I may sound harsh toward movies with “feel good” endings, but I’m not implying that such endings are inferior. Rather, it’s a call to better earn them with narratives and character development. A cheaply earned emotional catharsis perpetuates dishonesty in a way. The films we celebrate should better support moments where we naturally feel good, and not manipulate us towards that end.

Besides, there were plenty of well-crafted films to feel good about in 2011, such as The Muppets, Hugo, Winnie the Pooh, The Tree of Life, Win Win, Attack the Block, Buck, Moneyball, War Horse, Super 8, and Warrior. All these and more come to mind when listing “feel good” movies that we can appreciate without having to swallow them uncritically. And I wonder if the phrase “feel good” isn’t one we should dispense with altogether. I’d rather feel truly bad than falsely good, which is why you’ll find Meek’s Cutoff, Tuesday, After Christmas, and Martha Marcy May Marlene hovering around my top ten. Ironically, a film that truthfully depicts the hardness of life is better than a film that’s dishonest with life’s softer moments.

Ultimately, I hope my criticism of these four films helps deal with the common tendency of many moviegoers to want movies that usher in resolutions — for both the characters and themselves — a little too easily. It’s where this disgruntled critic wants to step in and, like a teacher, encourage the appreciation of films that work a little harder to earn redemptions both large and small.


  1. It’s interesting to me that I usually think of Christians as those who desire that things wrap themselves up and resolve nicely; maybe this is actually a broader cultural tendency that finds a particular expression when it comes into contact with some version of Christian morality? In other words, some Christian moviegoers or music-listeners might have different criteria for this, but it is still the same reflection of this underlying need for neat closure rather than a demand for consistency or authenticity?

    Your criticisms are very apt, and your conclusion well stated.

  2. I appreciate your comment, Rory. And I definitely agree with you that neat closure is a broad-cultural thing–not just a sub-cultural Christian thing. Authenticity’s demands are not in vogue.

    And thanks Rory–I also appreciate the positive feedback!
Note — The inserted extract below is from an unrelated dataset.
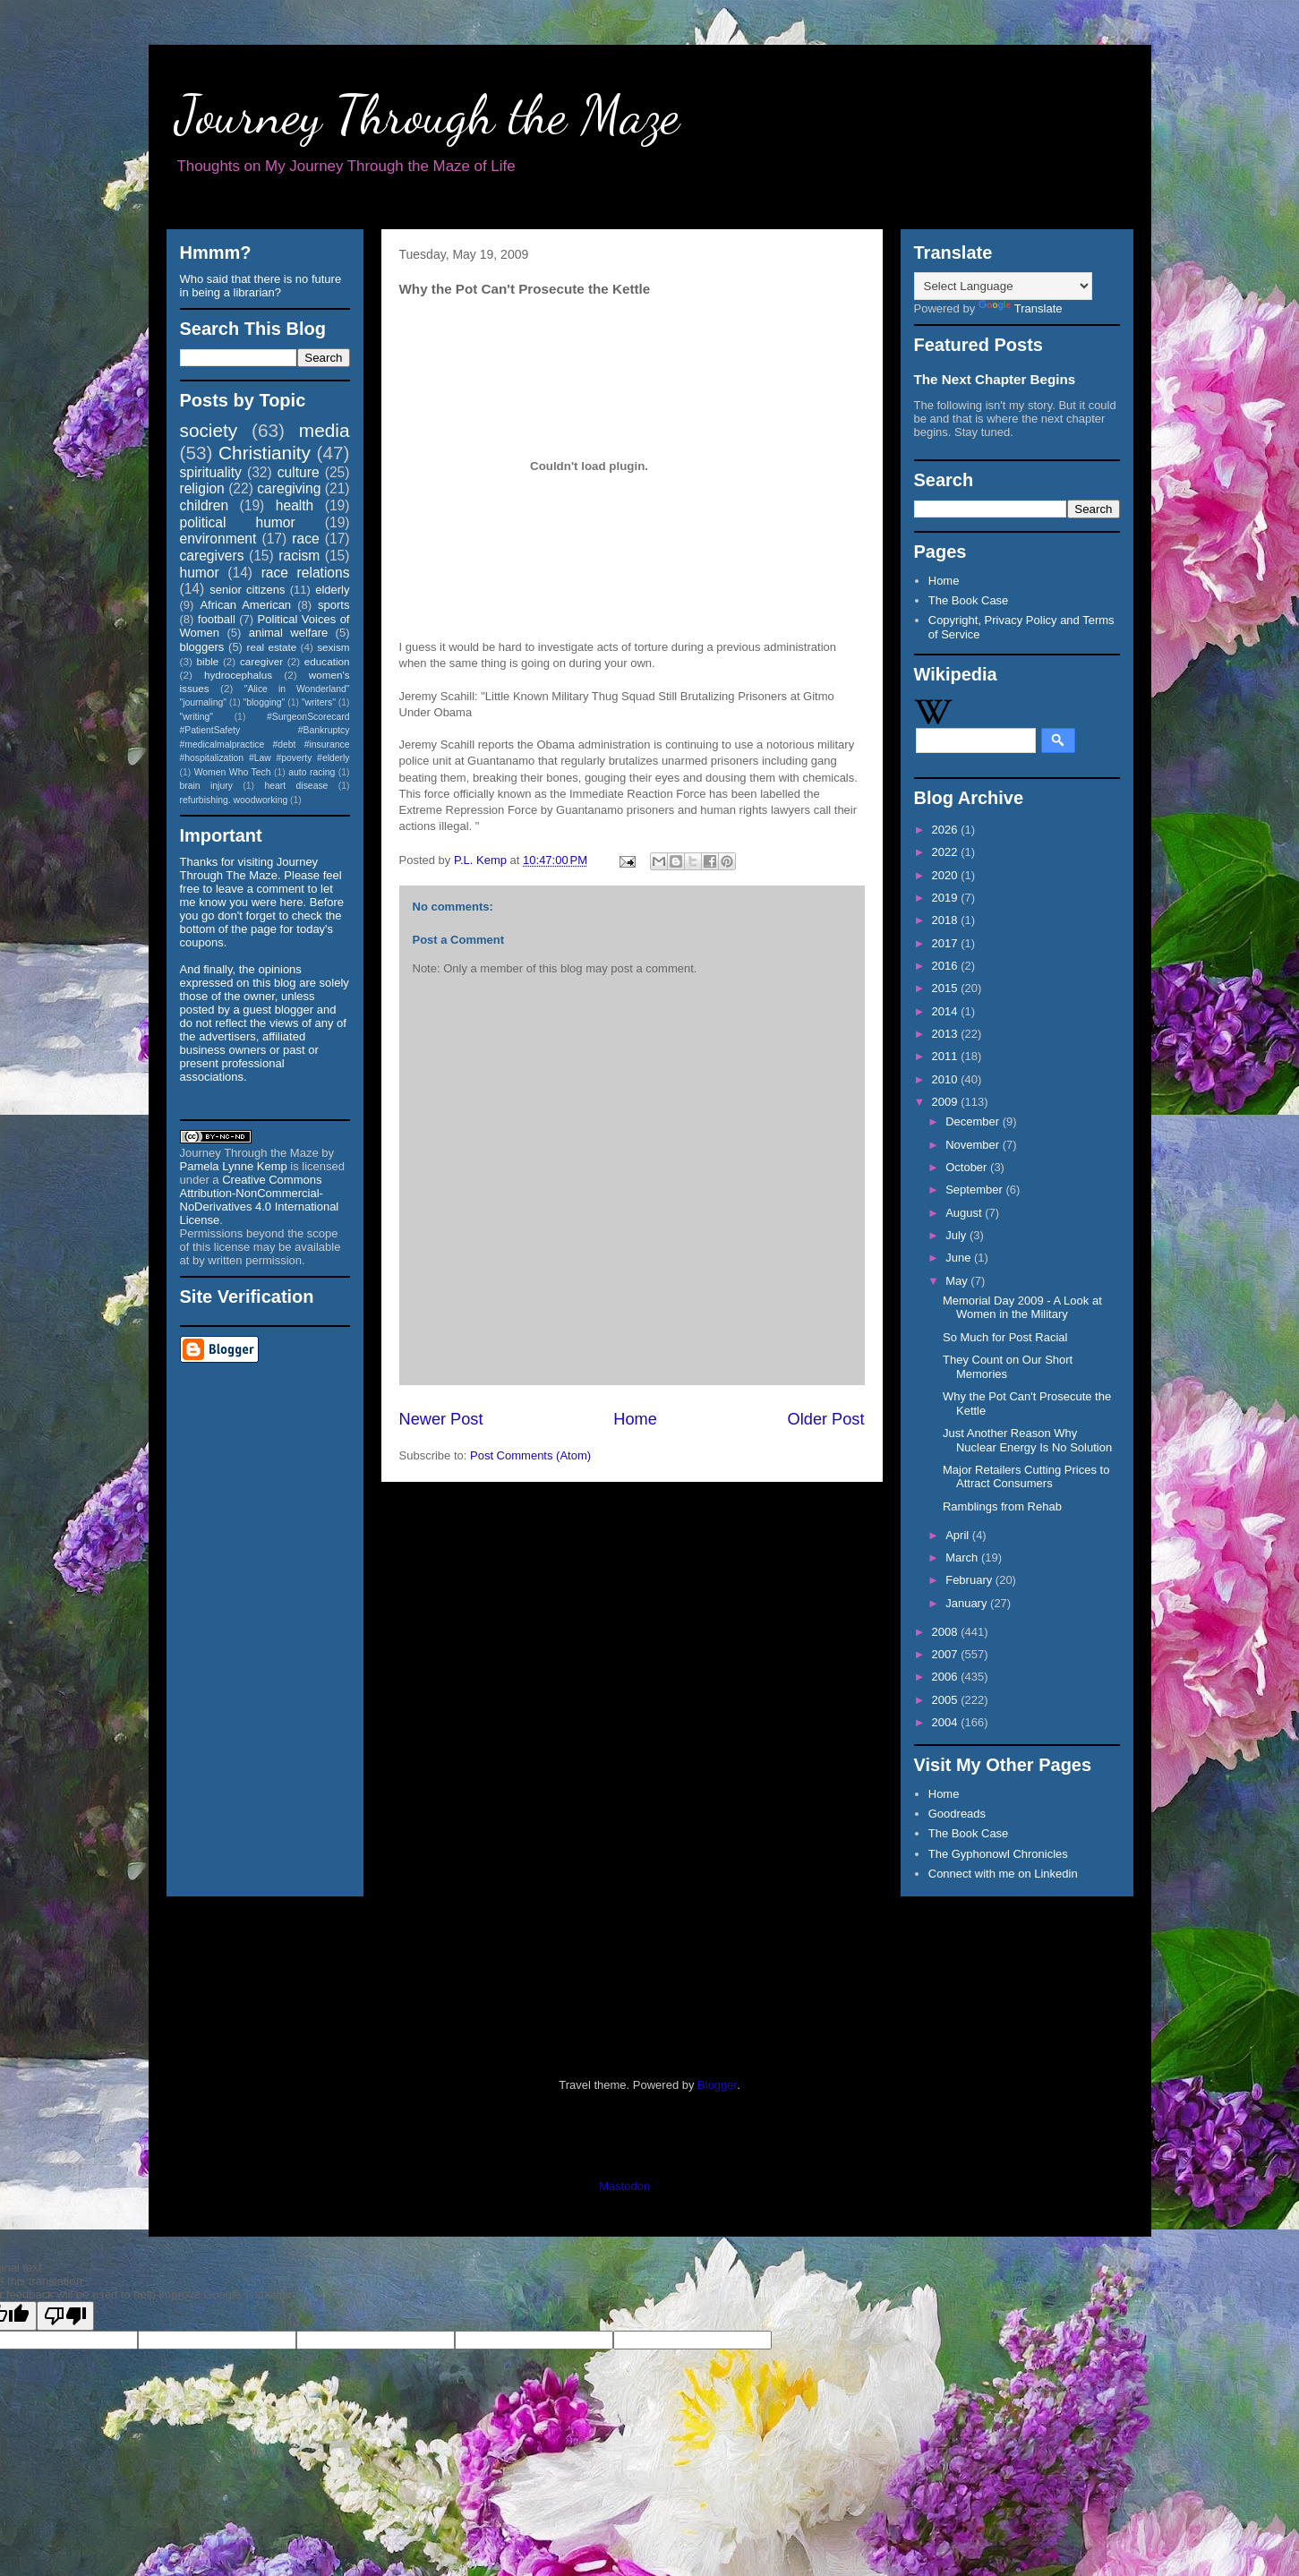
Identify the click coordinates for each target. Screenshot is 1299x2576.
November (974, 1144)
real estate (272, 647)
  3. I agree with most of this. However, I live in a small town in Tennessee. I grew up in a city and relocated here for college. Sadly, my town is a vortex that doesn’t let anyone leave. So, even though I said I’d never stay here after college, here I am. I loved The Help. I totally and completely disagree that the villains are fake and “caricatured.” Please, just come spend a day here. While I was watching The Help, I was hearing real people that I know say the same things that the racists in the movie were saying. I teach at a Christian private school where racism is alive and well. Our town is divided into racial lines. South is 98% African American and north is 97% white. Segregation isn’t the law, but it still exists. For this reason, I think that The Help was the most important film of the year for my town.

  4. Hey Dwight,

    Thanks for your input (both regional and personal!).

    I’ll stand by my criticism. Saying a character is a caricature doesn’t discount that there are elements of truth to the character; rather, it says that it’s not a fully realized character. Hilly Holbrook is set up for people to despise her a little too easily. This is perhaps best illustrated by the fact that her eating a feces pie is cast as a cheer-worthy moment.

    Too heavy-handed.

    Again, this doesn’t discount the reality of racism or racist people. It’s less about the content than the film’s tonal approach to that content.
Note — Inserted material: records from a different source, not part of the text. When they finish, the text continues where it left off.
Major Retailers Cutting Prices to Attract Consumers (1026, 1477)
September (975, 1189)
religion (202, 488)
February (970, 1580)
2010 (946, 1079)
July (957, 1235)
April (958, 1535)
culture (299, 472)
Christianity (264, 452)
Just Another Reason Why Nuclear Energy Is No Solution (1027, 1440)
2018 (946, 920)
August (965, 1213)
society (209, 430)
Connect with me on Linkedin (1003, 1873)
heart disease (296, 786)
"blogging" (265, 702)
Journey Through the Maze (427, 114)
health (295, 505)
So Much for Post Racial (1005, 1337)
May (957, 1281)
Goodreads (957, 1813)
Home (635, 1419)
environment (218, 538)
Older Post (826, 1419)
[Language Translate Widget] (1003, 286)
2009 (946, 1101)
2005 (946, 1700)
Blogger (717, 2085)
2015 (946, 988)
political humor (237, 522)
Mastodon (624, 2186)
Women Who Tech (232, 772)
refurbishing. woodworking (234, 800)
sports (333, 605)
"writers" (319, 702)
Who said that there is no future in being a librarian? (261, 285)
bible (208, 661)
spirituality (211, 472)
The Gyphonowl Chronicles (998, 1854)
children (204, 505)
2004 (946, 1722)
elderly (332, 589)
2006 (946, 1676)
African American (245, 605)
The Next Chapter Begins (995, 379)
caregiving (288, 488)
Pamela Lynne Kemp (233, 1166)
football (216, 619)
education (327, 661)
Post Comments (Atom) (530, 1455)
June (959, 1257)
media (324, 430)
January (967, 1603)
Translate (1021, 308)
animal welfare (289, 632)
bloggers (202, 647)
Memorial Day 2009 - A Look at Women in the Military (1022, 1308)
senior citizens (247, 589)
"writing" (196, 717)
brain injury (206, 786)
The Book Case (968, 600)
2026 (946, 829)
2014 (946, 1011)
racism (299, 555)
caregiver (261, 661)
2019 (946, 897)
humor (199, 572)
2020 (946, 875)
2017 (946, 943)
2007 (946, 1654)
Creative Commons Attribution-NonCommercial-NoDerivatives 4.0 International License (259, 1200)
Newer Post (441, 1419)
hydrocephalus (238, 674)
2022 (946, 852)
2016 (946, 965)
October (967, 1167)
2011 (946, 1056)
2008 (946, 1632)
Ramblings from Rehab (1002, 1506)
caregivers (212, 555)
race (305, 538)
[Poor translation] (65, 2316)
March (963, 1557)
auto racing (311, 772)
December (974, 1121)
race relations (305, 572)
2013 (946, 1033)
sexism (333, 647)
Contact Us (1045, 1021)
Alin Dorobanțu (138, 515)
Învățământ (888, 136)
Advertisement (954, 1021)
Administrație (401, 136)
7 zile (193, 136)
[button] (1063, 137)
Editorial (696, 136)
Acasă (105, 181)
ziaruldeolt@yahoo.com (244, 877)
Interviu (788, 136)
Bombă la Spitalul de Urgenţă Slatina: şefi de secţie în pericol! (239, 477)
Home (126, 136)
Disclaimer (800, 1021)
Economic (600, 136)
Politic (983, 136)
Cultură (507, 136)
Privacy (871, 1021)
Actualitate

    And for what it’s worth, even Viola Davis recognizes this criticism: “If you were to come to me and say that you were ambivalent because you felt the writing was not balanced… that you felt — like with Aibileen and Minny and Yule May and Constantine — that you didn’t feel there were a lot of colors to the character, that their humanity was not explored… that you saw just a blank, flat unrealistic stereotype… then I would go with you. I think that is a fair criticism.”